§ **Problem statement**
The result should be every line in the material below containing the string "title".

----- Supplied data

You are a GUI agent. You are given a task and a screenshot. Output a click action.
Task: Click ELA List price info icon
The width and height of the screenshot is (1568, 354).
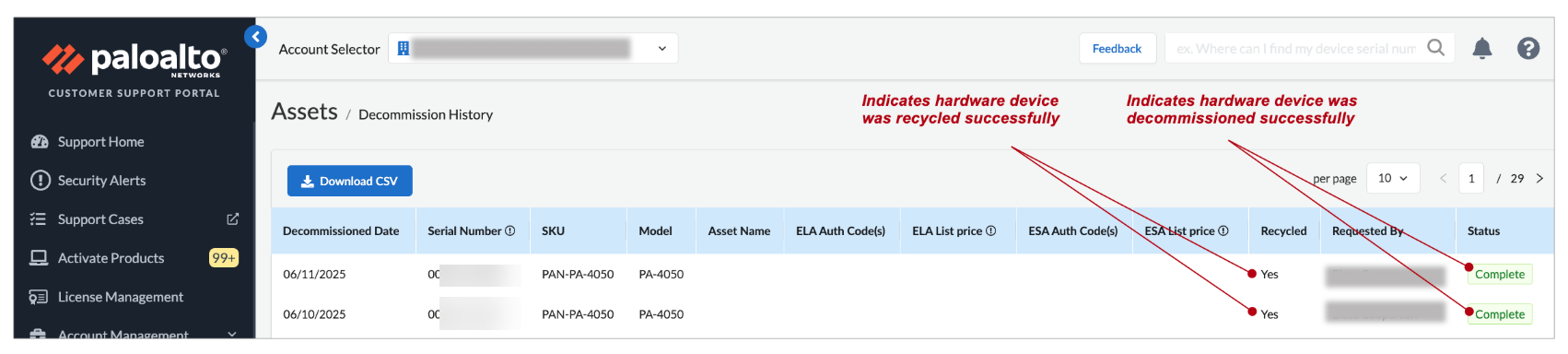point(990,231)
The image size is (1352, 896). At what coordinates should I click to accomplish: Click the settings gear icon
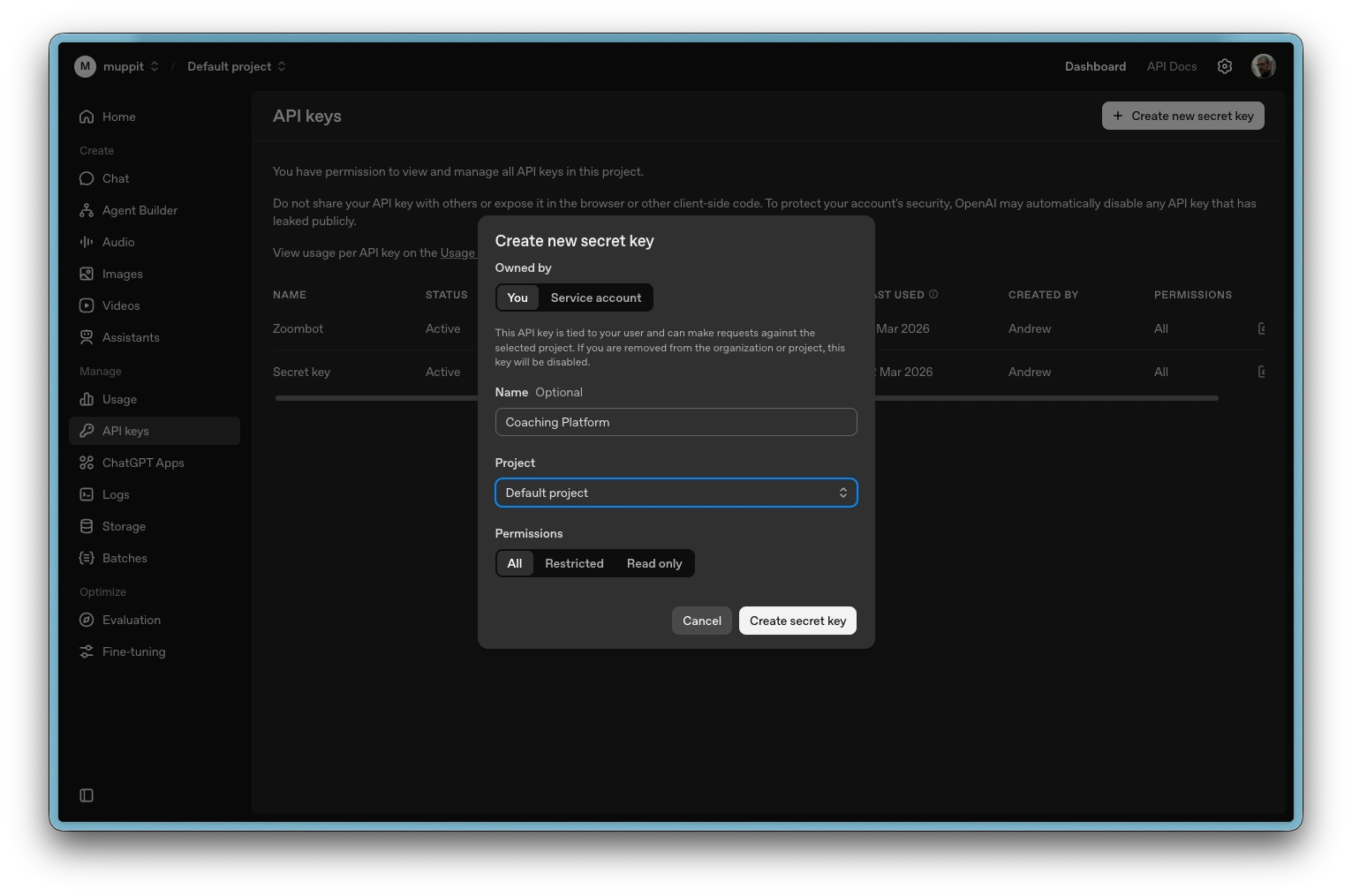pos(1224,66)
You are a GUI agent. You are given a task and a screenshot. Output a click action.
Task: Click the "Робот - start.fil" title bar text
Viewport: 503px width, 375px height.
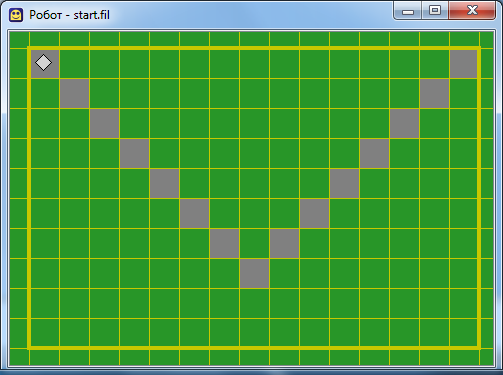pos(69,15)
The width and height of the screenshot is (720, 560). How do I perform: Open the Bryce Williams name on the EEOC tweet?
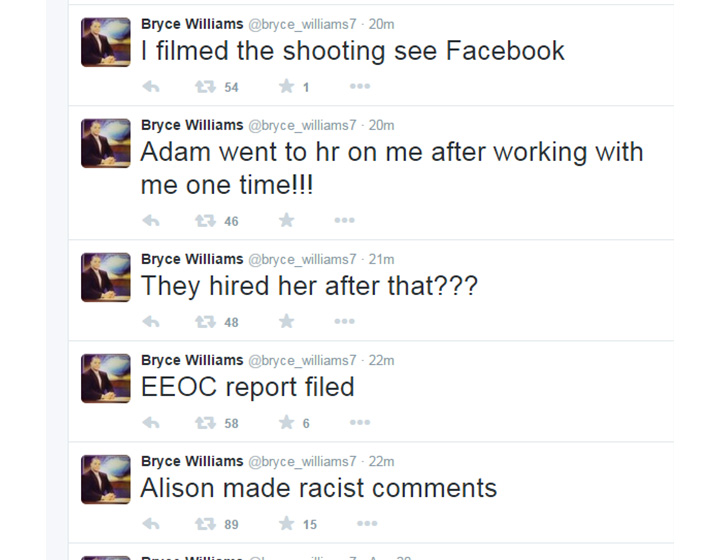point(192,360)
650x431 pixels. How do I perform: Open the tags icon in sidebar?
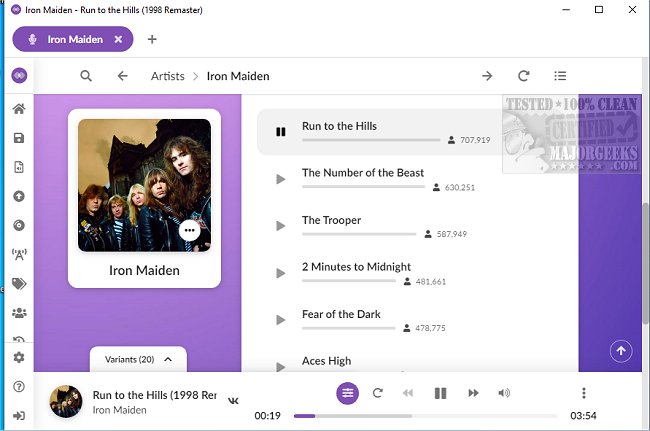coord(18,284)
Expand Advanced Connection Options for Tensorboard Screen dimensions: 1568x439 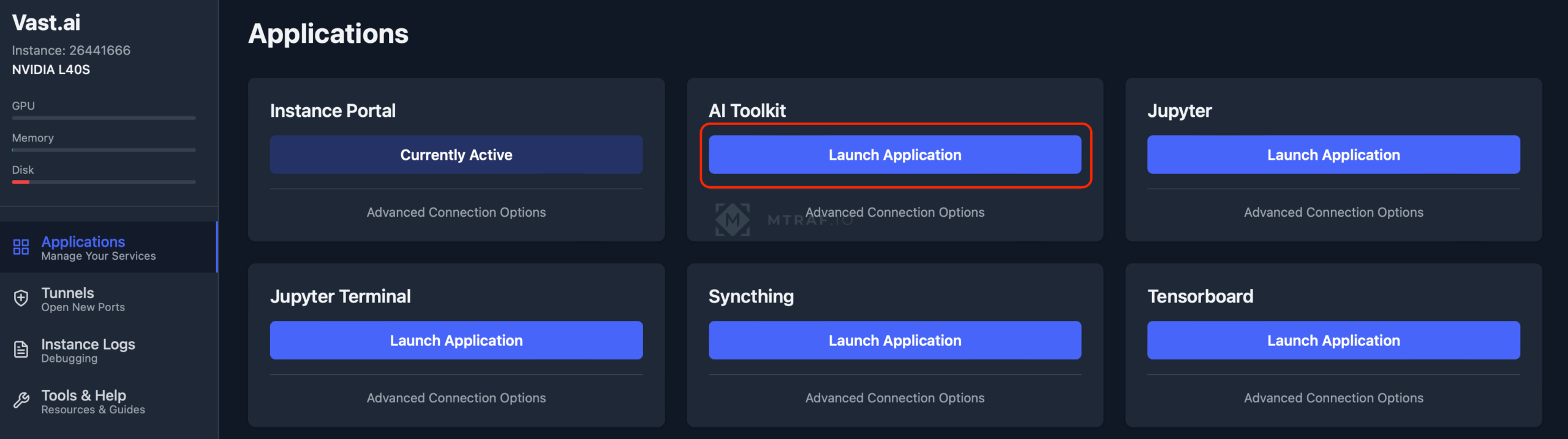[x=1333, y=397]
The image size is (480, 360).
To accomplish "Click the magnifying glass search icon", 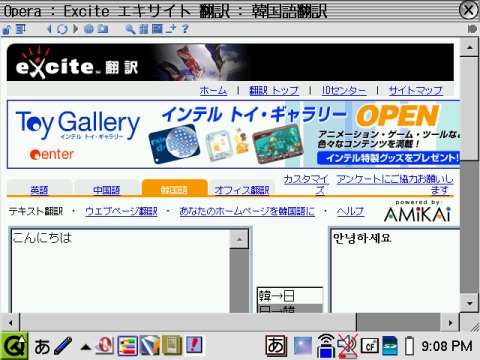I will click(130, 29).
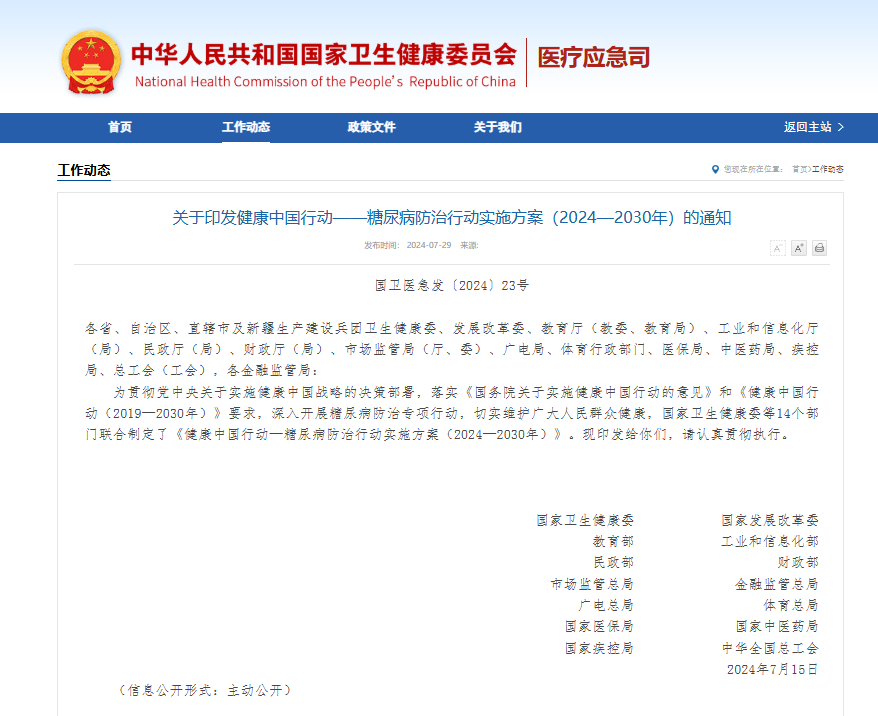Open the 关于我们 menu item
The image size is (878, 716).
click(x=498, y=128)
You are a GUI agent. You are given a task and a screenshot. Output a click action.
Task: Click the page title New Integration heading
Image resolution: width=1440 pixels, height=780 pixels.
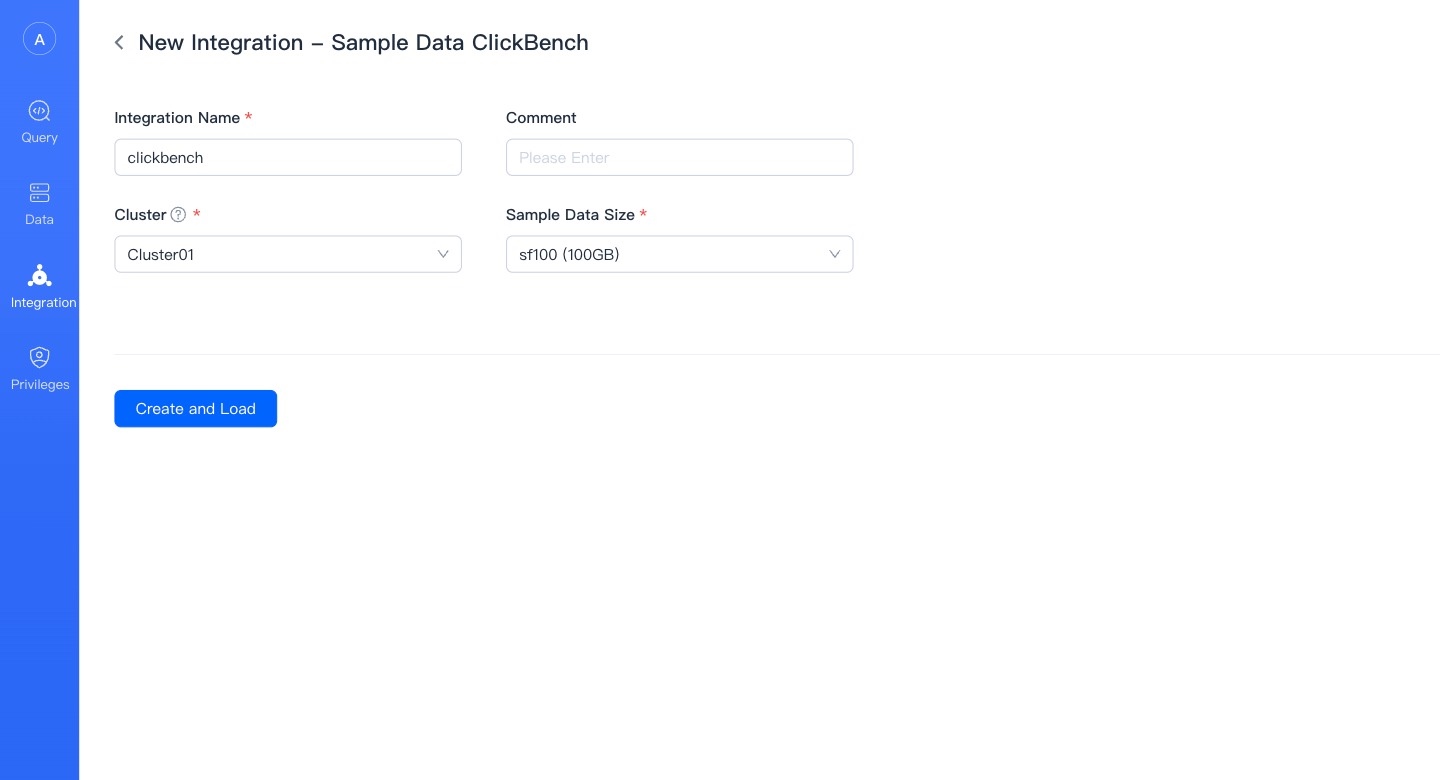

----------

§ **Your response**
Task: Click the "Робот - start.fil" title bar text
Task: Click the page title New Integration heading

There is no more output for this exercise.